_EXCERPT:_
BEGIN

Wednesday, December 7, 2016

Send Love inna Barrel, Kelley-Ann Lindo

Artist in Residence presentation/exhibition 
Monday December 12th at 7.00 pm.



Ebony G. Patterson, in collaboration with Alice Yard, is pleased to support the research and working residency of Jamaican artist Kelley-Ann Lindo,  taking place from November to December 2016. Lindo will present a new multi media work-in-progress, Send Love inna Barrel, this Monday December 12th at 7.00 pm. 
All are welcome.



My  artworks are explorations. They are based often on personal situations. My previous work looked into the memories and visual legacies remaining after years of having experienced repeated flooding. Recently, this has shifted to focusing on the impact of parental absence due to emigration. A new work-in-progress, Send Love inna Barrel, investigates what is referred to as the 'barrel children' syndrome within Caribbean culture.
I want to find a way to make the viewer become part of the work, as a kind of added component to make it happen. I have been experimenting with a silhouette of a young girl’s head derived from my childhood photographs. These drawings were then developed further into silkscreened multiples, wall graphics and assemblages as well as video explorations. I am using barrels as a channel through which persons can engage and communicate over a distance. I like the idea of barrels, as being both cultural and sculptural objects. - Lindo

Kelley-Ann Lindo is a Jamaican-born artist. She attained a BFA in painting from the Edna College of the Visual and Performing Art in 2015. She has worked as gallery assistant at the CAGE Gallery 2014 and as Art Counsellor at the Bellevue Hospital in 2015. She has also worked as a photography and videography assistant for freelancer Alexander Bryan in 2010-2011 and as mural assistant for Martin Harrilal in 2010. Lindo’s work has been exhibited at the Edna Manley College of Visual and Performing Arts Final Year student exhibition in 2015 and at the College’s CAGE Gallery in 2014. Lindo lives and works in Kingston, Jamaica.

END

_DATA SUPPLIED:_
BEGIN

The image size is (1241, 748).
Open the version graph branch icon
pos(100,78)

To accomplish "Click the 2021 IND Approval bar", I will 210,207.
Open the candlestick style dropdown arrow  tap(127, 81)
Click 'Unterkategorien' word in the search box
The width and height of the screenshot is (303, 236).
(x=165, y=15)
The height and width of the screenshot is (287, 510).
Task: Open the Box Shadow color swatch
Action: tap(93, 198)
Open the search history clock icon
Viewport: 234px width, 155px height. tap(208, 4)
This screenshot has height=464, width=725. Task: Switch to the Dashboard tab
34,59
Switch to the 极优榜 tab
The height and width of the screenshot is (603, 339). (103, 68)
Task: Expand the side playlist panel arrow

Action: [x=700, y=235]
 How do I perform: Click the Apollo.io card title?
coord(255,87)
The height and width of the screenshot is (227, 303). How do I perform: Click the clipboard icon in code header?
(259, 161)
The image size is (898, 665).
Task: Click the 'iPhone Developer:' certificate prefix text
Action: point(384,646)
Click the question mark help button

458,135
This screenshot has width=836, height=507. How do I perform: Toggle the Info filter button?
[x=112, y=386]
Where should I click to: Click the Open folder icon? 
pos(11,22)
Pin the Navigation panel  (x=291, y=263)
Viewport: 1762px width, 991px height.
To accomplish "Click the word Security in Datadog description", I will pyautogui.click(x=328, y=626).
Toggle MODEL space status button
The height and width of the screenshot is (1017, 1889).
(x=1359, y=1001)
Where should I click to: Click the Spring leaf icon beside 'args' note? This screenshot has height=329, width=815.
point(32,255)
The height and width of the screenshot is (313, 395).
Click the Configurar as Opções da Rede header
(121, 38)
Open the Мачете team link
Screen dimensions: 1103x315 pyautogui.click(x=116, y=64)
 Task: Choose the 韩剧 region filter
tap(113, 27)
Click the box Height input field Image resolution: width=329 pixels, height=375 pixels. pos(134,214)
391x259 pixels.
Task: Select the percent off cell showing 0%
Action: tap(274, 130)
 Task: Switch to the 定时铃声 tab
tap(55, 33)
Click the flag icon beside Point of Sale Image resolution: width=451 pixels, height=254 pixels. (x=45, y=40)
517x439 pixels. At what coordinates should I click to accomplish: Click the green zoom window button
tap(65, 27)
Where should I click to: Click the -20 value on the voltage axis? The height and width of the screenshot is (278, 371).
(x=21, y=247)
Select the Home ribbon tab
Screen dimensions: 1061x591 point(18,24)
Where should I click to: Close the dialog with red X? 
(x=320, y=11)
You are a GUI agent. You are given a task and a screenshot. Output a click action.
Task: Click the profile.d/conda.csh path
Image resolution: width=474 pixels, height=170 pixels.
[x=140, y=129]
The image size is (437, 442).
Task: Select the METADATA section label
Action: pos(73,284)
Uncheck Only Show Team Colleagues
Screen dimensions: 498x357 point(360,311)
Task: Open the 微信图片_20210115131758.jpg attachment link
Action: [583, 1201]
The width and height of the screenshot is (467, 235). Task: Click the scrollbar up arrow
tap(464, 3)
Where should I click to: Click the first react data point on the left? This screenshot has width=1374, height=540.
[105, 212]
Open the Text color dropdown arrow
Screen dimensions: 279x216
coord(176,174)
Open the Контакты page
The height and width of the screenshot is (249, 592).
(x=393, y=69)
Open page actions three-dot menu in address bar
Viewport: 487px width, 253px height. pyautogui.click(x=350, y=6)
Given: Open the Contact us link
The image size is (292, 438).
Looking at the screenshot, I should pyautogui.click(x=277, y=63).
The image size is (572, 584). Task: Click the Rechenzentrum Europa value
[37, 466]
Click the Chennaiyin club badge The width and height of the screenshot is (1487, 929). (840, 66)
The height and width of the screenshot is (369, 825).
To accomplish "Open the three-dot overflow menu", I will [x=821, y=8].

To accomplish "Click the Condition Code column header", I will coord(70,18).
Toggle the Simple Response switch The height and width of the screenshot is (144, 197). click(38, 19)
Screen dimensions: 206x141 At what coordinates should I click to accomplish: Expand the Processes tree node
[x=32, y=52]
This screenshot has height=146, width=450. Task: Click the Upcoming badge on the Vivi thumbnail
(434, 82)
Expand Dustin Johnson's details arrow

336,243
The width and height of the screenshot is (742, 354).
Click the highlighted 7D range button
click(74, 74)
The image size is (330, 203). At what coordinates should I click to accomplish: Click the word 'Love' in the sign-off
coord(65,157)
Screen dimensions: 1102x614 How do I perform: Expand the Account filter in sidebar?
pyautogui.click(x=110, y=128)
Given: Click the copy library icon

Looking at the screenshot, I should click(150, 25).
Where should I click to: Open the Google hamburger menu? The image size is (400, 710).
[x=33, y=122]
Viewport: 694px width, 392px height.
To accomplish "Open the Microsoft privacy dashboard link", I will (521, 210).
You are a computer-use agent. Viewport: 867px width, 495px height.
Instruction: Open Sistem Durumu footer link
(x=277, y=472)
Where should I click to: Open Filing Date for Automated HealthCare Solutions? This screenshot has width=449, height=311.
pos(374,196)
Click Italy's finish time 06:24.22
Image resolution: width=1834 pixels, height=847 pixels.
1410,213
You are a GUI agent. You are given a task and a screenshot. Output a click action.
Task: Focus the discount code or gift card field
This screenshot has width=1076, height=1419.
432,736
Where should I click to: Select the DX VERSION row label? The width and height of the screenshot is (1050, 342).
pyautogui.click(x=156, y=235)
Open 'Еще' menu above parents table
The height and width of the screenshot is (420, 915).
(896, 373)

END

_EXERCISES:_
A. According to the announcement, where does Kelley-Ann Lindo live and work?
B. Repeat the part of the announcement from "Ebony G. Patterson, in" up to and including "All are welcome.", word for word.
The items are separate material, unrelated to the announcement.

_NUMBERED ANSWERS:_
A. Kingston, Jamaica.

B.
Ebony G. Patterson, in collaboration with Alice Yard, is pleased to support the research and working residency of Jamaican artist Kelley-Ann Lindo,  taking place from November to December 2016. Lindo will present a new multi media work-in-progress, Send Love inna Barrel, this Monday December 12th at 7.00 pm. 
All are welcome.